まどさんからの手紙 こどもたちへ 単行本
– 2014/3/21 まど・みちお (著), ささめや ゆき (著)
絵本「まどさんからの手紙 作:まど・みちお 絵:ささめやゆき」を読んでみた。
子どもたちへのエールの絵本。
だけど、私はモヤっとしてしまった。
悪い事が書いてあるわけではない。でもね。でも……と思う。
『げんきいっぱい やってください』
という言葉が繰り返されていて、これが子どもたちへのエールという事はわかる。
子どもたちの幸せをみんなが……地球が宇宙が望んでいるという壮大な言葉はわくわくもした。
その後に戦争や絶滅していく動植物の話になり
『いまの おとなの ちからでは それらを なおしきれないのです。せかいじゅうの みなさんのような こどもたちが はやく おとなになって こうしたことを なおして ほしいのです。』
この辺りはちょっとなと思う。『いまの おとな』への絶望をふわりと感じてしまう。この手紙を書いた時点で『まどさん』は84歳。もう自分が出来ることはないとも思ってたのかもしれない。もしくは、その世界の荷担をしたという後悔もあるのだろうか。
今の大人たちだけの力では足りないというなら、まだわかるけど、今の大人の力ではなおしきれないから、『君たちが早く大人になってくれ』というのはどうなのだろう。
その後も手紙は続いていて、「全力で頑張って、楽しんで」というメッセージになっている。
公開する予定のなかった手紙だから、おかしな部分も混ざってしまってるのかもしれないし、基本的にはやはり『子どもたちへのエール』という事も分かるのだけど、やはりモヤっとする。
大人たちのツケを子供たちに払わせているような気になってしまう。
でも、その『ツケ』がもうどうしようもないくらいに膨れ上がっていているような気もする。大人たちはずっと、その『ツケ』を次代に回してきて、そろそろそれが、どうしようもないくらい膨れ上がっているのでは……と思う。
この手紙が書かれたのが1994年。30年前。
でも、まだに戦争は続いている。『はやくおとな』になることすらなく死ぬしかない子どもたちがいる。
そして、異常気象が人々を襲ってもいる。戦争と異常気象で食料が手に入らない地域がある。
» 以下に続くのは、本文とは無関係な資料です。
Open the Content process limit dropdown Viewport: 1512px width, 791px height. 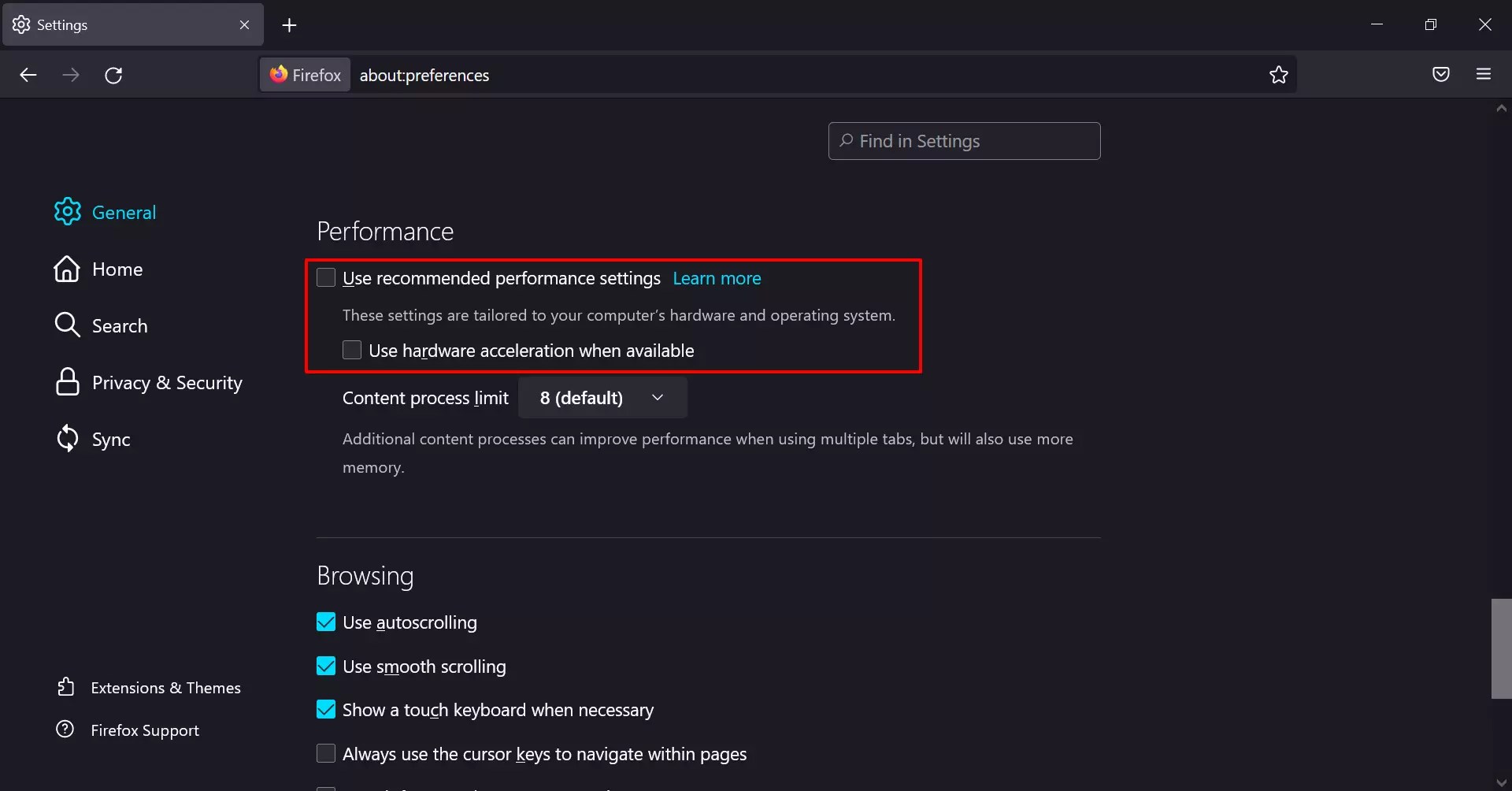[x=602, y=398]
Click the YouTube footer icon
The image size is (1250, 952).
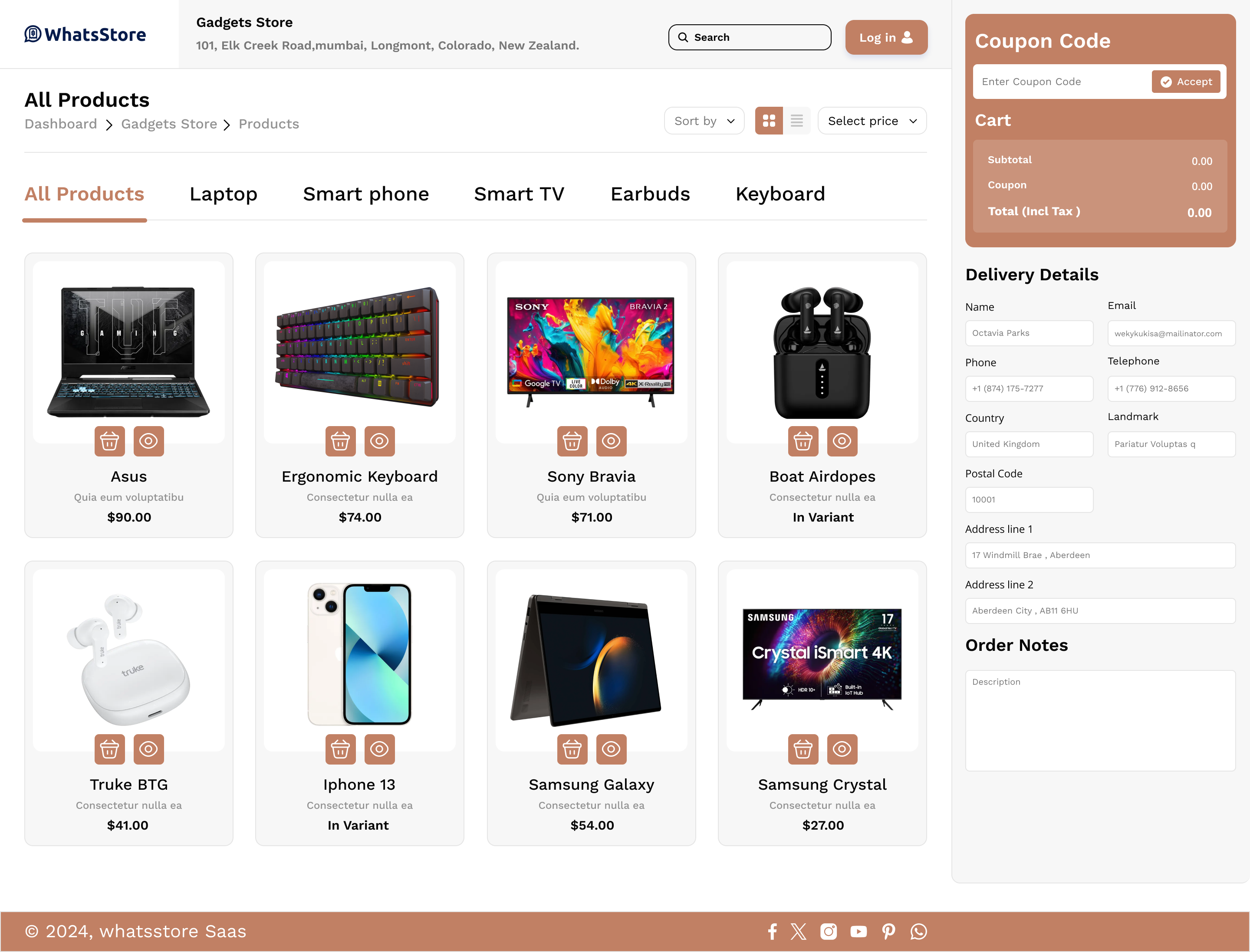[858, 932]
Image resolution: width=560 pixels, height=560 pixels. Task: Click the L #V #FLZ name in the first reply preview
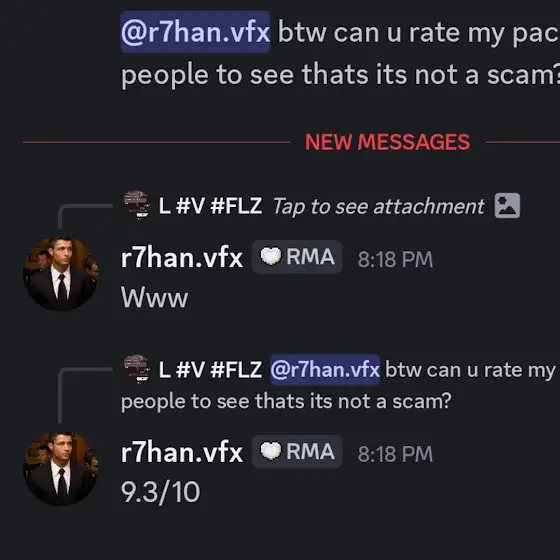click(210, 206)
そんな地域では子供たちが餓死している。
日本でだって災害が増えている。
30年前よりも悪化していく現状をまた『次の子どもたちに』託すなんていうのは、悪夢でしかない。
この手紙は今の時代には使えない。そして、大人が『早く大人になって問題解決してくれ』と子供に言うのもダメだと思う。
『今』問われているのは大人たちの方で、子どもに託している場合ではない。
30年前とはもう、違うのだと思う。
あとね。今の子どもたちって、賢いからこの文面は『ズルい大人』だと思う可能性もある。
情報過多の今の時代、子供の感性ってホント怖いくらい『大人びて(余計なことを知りすぎているともいう)』るんだよね。こういうの純粋に信じる時代は終わってる気がするな。
手紙が書かれた当時はこの文面でよかったとは思うし、『まどさん』にもエールの意思しかなかったのはわかるけど……時代が変わると意味も受け取り方も変わってしまう。
うだうだ書いちゃったけど、最後はエールの部分を抜き出す。
『じぶんが なりたいような おとな だいすきな おとなになるのです』
そうなれたらいいんだけどねと思ってしまう。30年前子供だった私ならば、素直にこの言葉を受け取れただろう。でも、30年で世界は変わってしまった。悪い方向へと随分傾いてしまったように思ってしまう。